Command-Line Interface
The xpfcorpus command provides a comprehensive CLI for transcription and language management.
Commands
transcribe
Transcribe words from graphemes to phonemes.
xpfcorpus transcribe LANGUAGE [WORDS...] [OPTIONS]
Arguments:
LANGUAGE- Language code (e.g., “es”, “tt”). Supports BCP-47 style codes with script/region (e.g., “es-ES”, “yi-Latn”, “tt-cyrillic”)WORDS- Words to transcribe (optional if using-f)
Options:
-s, --script SCRIPT- Script to use (e.g., “latin”, “cyrillic”)-f, --file FILE- Read words from FILE (use “-” for stdin). Extracts first word from each line.--yaml FILE- Use external YAML file--rules FILE- Use legacy .rules file--verify-file FILE- Use legacy .verify file--no-verify- Skip verification on load--json- Output as JSON
Examples:
# Transcribe command-line arguments
xpfcorpus transcribe es ejemplo hola mundo
# From a file
xpfcorpus transcribe es -f words.txt
# From stdin
echo -e "mundo\nbueno" | xpfcorpus transcribe es
cat words.txt | xpfcorpus transcribe es -f -
# Combine sources
xpfcorpus transcribe es ejemplo -f more_words.txt
# With BCP-47 codes
xpfcorpus transcribe es-ES ejemplo
xpfcorpus transcribe yi-Latn shalom
xpfcorpus transcribe tt-cyrillic привет
# JSON output
xpfcorpus transcribe es ejemplo --json
# Explicit script
xpfcorpus transcribe tt -s cyrillic привет
list
List all available languages.
xpfcorpus list [OPTIONS]
Options:
--json- Output as JSON
Examples:
# Human-readable list
xpfcorpus list
# JSON format
xpfcorpus list --json
Output Format:
Available languages: 201
es: latin (default: latin)
tt: latin, cyrillic
yi: hebrew (default: hebrew)
...
export
Export a language’s rules as YAML.
xpfcorpus export LANGUAGE [OPTIONS]
Arguments:
LANGUAGE- Language code to export
Options:
-o, --output FILE- Output file (default: stdout)
Examples:
# To stdout
xpfcorpus export es
# To file
xpfcorpus export es -o spanish.yaml
verify
Verify language rules against test data.
xpfcorpus verify [LANGUAGE] [OPTIONS]
Arguments:
LANGUAGE- Language code to verify (required unless using--all)
Options:
-s, --script SCRIPT- Script to verify (for multi-script languages)--all- Verify all languages (all scripts for multi-script languages)-v, --verbose- Show error details-q, --quiet- Only show summary--json- Output as JSON
Examples:
# Verify single language
xpfcorpus verify es
# With details
xpfcorpus verify es -v
# Specific script
xpfcorpus verify tt -s cyrillic
# All languages
xpfcorpus verify --all
# Quiet mode (just pass/fail count)
xpfcorpus verify --all -q
# JSON output
xpfcorpus verify --all --json
Output Format:
aak: PASS
ab: PASS
acf: PASS
...
tt-cyrillic: PASS
tt-latin: PASS
...
Results: 203/203 passed
Input File Format
When using the -f option with the transcribe command, the input file should have one word per line.
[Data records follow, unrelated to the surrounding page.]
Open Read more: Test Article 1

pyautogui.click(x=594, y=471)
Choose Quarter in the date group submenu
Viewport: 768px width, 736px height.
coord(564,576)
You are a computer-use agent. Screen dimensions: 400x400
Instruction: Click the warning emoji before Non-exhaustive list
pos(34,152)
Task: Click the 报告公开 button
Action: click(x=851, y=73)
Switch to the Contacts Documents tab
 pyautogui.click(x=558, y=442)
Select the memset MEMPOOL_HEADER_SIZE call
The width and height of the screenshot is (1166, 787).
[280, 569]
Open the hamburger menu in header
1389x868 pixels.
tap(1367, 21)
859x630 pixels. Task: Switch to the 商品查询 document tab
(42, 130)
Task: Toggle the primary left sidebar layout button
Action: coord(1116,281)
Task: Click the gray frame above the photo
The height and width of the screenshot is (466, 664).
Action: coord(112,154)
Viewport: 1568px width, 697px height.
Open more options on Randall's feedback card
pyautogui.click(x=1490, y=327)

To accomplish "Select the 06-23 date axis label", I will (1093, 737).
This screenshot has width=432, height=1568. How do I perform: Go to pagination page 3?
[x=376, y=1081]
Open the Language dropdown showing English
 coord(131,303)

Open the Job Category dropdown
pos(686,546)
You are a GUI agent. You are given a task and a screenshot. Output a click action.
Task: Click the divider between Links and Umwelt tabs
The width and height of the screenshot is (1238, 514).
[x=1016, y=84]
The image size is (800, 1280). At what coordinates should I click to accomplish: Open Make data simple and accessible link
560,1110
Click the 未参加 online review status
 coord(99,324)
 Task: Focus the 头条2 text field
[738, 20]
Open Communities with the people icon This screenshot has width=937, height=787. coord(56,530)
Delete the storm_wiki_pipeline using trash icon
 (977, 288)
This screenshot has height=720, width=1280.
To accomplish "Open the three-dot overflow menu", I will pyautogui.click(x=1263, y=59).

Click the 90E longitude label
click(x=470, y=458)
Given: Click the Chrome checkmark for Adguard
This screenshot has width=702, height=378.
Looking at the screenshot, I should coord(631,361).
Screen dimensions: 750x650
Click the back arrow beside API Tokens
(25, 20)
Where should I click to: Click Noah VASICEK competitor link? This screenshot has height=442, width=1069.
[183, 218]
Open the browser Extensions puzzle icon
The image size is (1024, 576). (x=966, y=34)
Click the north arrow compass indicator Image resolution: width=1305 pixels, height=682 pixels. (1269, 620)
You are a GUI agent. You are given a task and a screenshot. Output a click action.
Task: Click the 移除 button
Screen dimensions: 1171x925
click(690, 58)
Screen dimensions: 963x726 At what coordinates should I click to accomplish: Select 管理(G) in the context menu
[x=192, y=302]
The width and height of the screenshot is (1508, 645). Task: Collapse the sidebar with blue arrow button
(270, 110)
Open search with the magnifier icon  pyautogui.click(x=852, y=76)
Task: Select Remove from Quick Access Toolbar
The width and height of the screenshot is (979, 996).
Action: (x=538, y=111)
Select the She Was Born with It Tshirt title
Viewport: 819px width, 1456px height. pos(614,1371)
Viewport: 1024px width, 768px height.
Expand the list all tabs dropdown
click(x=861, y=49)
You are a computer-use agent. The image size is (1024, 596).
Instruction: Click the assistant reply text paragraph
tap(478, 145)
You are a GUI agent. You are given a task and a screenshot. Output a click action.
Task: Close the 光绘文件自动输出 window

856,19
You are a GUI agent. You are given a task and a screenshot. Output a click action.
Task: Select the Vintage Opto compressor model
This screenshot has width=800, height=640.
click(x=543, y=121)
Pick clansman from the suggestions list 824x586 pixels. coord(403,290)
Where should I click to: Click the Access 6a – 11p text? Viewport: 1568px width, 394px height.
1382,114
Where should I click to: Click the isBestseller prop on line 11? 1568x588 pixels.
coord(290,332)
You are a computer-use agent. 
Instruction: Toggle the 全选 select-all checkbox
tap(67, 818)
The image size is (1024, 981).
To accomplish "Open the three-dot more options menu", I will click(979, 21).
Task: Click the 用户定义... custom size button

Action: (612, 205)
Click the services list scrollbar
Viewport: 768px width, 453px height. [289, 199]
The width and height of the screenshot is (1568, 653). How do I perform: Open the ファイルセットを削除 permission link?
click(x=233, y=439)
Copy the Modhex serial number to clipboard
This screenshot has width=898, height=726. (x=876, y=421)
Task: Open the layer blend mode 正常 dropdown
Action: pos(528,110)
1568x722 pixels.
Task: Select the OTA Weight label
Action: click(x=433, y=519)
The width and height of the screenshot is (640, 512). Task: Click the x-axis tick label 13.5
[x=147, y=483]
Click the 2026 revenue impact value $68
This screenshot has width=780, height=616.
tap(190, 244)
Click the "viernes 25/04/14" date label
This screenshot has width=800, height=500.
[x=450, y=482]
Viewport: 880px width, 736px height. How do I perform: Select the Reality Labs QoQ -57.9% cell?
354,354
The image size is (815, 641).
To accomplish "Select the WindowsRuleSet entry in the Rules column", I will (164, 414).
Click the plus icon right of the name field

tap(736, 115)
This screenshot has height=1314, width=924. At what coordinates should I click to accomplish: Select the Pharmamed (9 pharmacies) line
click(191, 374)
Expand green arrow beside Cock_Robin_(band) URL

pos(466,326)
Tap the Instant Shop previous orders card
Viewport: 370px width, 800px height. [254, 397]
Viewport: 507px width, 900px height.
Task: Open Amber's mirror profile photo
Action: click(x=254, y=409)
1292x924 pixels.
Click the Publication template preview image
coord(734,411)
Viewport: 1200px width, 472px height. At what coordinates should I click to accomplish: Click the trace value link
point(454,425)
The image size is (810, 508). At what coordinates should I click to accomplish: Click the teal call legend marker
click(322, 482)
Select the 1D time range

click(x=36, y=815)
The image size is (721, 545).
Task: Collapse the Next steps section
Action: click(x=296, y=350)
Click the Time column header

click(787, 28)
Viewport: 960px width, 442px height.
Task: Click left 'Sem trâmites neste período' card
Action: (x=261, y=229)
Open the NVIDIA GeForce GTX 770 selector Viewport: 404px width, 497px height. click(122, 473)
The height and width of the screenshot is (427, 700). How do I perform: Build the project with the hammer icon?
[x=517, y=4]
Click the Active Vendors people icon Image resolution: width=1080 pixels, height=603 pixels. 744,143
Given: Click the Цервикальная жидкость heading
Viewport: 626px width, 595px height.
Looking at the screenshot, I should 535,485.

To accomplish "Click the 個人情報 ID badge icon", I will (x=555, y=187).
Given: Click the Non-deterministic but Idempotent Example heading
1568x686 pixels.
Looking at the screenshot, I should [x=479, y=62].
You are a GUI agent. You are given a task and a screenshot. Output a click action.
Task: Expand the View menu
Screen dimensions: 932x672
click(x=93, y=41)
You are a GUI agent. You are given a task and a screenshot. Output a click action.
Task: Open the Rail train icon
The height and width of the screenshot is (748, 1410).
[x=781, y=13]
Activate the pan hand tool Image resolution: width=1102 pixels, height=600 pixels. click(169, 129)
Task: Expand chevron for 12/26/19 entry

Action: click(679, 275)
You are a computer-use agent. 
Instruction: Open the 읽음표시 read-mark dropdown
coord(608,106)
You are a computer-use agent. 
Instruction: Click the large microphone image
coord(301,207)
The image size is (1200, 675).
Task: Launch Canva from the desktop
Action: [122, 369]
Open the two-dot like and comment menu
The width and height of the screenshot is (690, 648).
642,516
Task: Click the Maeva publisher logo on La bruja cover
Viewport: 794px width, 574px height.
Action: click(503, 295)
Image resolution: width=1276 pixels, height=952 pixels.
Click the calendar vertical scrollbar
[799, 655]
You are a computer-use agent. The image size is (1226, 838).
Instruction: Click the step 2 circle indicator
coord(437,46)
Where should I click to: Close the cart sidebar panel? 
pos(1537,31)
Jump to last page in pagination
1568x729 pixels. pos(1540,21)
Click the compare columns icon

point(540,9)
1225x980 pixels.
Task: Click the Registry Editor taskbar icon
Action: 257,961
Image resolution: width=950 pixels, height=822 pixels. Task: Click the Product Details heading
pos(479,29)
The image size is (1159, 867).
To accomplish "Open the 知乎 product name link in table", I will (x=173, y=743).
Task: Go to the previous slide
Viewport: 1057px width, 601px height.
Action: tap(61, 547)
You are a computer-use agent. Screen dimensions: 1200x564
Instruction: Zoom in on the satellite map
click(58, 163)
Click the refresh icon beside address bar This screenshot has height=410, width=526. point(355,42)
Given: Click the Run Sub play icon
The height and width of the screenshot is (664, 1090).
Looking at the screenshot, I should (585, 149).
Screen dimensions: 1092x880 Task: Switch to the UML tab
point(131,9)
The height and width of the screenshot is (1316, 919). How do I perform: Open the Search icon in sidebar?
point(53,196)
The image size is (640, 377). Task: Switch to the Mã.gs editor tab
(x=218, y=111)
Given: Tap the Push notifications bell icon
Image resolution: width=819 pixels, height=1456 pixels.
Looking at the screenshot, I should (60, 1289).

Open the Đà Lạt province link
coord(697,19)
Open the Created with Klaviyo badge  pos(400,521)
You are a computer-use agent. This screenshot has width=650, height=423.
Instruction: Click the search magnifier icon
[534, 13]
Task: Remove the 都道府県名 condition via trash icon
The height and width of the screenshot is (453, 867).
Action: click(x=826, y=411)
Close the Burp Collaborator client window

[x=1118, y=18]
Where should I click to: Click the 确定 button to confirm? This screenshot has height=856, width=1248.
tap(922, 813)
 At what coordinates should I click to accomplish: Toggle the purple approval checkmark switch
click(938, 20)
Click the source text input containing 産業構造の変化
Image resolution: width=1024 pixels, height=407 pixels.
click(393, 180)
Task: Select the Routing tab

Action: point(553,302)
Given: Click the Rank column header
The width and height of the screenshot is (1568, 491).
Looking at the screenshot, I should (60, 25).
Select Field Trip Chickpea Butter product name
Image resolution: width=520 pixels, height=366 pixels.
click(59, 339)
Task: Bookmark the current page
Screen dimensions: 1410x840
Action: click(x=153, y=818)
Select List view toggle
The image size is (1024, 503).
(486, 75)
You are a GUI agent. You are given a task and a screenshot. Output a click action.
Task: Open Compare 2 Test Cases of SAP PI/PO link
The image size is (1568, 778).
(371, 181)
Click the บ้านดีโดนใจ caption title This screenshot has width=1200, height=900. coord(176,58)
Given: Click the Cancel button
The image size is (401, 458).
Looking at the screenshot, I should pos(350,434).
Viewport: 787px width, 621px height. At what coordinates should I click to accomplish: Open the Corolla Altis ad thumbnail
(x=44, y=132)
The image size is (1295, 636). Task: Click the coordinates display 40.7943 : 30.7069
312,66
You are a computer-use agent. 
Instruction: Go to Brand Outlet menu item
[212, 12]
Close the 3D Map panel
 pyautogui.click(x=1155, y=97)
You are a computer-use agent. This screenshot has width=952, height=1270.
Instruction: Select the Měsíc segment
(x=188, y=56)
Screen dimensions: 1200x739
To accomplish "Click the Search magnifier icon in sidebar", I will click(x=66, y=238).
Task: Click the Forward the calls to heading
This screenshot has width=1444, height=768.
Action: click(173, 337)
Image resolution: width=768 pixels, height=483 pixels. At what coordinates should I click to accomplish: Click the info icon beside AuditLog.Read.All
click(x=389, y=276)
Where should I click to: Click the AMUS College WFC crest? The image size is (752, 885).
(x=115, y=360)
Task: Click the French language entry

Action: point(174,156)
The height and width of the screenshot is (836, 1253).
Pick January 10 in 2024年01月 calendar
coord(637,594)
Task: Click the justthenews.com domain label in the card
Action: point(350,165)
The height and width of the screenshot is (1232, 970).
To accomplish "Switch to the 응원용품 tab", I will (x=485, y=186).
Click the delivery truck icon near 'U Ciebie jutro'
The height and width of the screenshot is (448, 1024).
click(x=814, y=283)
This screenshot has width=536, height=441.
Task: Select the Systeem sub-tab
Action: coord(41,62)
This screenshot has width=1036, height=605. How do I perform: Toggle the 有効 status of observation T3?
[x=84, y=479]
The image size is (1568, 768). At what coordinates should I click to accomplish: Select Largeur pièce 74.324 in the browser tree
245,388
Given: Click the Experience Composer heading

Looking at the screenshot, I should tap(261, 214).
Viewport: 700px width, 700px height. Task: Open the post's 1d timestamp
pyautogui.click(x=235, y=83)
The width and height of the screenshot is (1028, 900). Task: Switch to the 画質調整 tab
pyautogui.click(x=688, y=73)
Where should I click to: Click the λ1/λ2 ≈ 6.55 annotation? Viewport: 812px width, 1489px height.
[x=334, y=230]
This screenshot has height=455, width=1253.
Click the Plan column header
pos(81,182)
The first word on each line is extracted (splitting on whitespace or commas).
# words.txt
ejemplo
hola, mundo
buenos días
# Comments are ignored
Lines starting with # are treated as comments and ignored.
Exit Codes
0- Success1- Error (language not found, verification failed, etc.)127- Command not found (package not installed)